Seyit Evran
Doğu Akdeniz, Kuzey Afrika ve Ortadoğu’da sular giderek daha fazla ısınıyor. Suların ısınmasının temel nedeni ise AKP-MHP ittifakının iktidarda olduğu Türkiye’nin bu bölgelerde yer alan ülkelerin toprakları üzerine hak iddia ederek saldırıları başlatmasıdır. Türkiye ve Erdoğan bunu yaparken yedeğine aldığı yerel güçlerden fazlasıyla yararlanıyor. Bu güçlerden bir bölümü Suriye’de kullandığı Müslüman Kardeşler ve Cihadçı gruplardan devşirdiği silahlı gruplar iken Irak ve Başurê Kürdistan’da ise işbirliği yaptığı KDP’den güç alıyor.
AKP-KDP ortaklığı
AKP-MHP yönetimindeki Türkiye Ortadoğu, Kafkasya, Doğu Akdeniz ve Kuzey Afrika ile Arap yarım adasının tamamında tansiyonun yükselmesi, gerilimin artmasına neden olan adımlar atıyor. Attığı adımlara uluslararası güçler de kendi çıkar ve politikaları gereği arayışlara girince kriz, gerilim bu kez bölgesel olmaktan çıkıp genelleşiyor. AKP ve Türkiye Cumhurbaşkanı Tayyip Erdoğan bu gerilimi Ortadoğu’da Kürtler üzerinden izlemeye başlattığı politika ile başlattı.

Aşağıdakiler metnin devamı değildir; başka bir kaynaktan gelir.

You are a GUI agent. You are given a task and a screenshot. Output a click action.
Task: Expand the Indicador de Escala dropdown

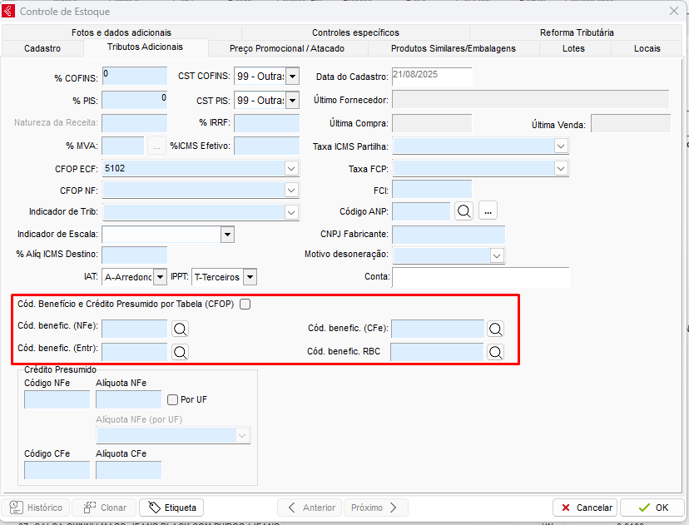(227, 235)
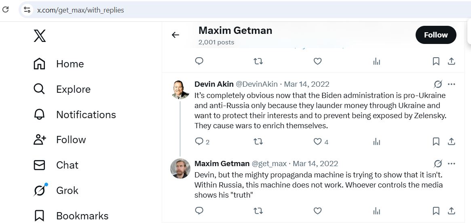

Erdoğan Kürtlerin Rojava’da halklar adına gerçekleştirdikleri devrimi hazmedemedi. Devrimi hazmedememesinin nedeni Müslüman Kardeşler’in grupları ile DAİŞ ve El Nusra gibi gruplarla planladığı halifelik hesaplarının Kürtler tarafından yapılan devrimle bozulmasından ötürü. Durum böyle olunca önce ‘teröristtir’ diyerek Kürt Özgürlük Hareketi’ne karşı saldırılar başlattı. Bunu yaparken KDP’nin 2014 yılı kurmayları Mesud Barzani ve Neçirvan Barzani ile yaptığı anlaşmalarla onlar üzerinden izlemeye başladığı bir politika ile yürütmeye çalıştı. KDP’nin Rojava’da desteklediği ve Türkiye’ye dayanan çetelerin bir şey elde edememesi, KDP’nin oradaki politikalarının boşa çıkması Erdoğan ile onları buluşturdu. Dolayısıyla Rojava devrimi üzerine stratejik bir anlaşma yaptılar. Bu anlaşmanın bir parçası da Başurê Kürdistan Irak’ın bir parçası olmasına rağmen Irak onayı olmadan AKP ve Erdoğan ile 50 yıllık petrol anlaşmasını imzamaları oldu. Bu ortaklık Rojava’da yapılan devrimi yıkma, KDP ve AKP lehine çevirme amacıyla saldırılar başlattı. Saldırılar 2018 Ocak ayında Türk ordusu önüne düştüğü gruplarla Efrin’e saldırmaya ve ele geçirmeye kadar vardı. 2019 yılında da Gire Spi ve Serekani saldırılarına kadar devam ettirildi. Kobani, Qamışlo, Derbespiye, Tirbespi, Derik’e kadarki alan halen Türk devletinin tehditi aldında. Zira Türk devleti bu bölgelerdeki petrollere ulaşmaya çalışırken Kürtler ve halklar adına ortaya çıkan iradeyi de kırmak istiyor. Bunu KDP’den aldığı güç, destek ve KDP tarafından desteklenen Abdulhekim Beşar, Fuat Aliko, İbrahim Biro başta olmak üzere Türkiye’de ikamet eden bazı isimler üzerinden yürütmeye çalışıyor.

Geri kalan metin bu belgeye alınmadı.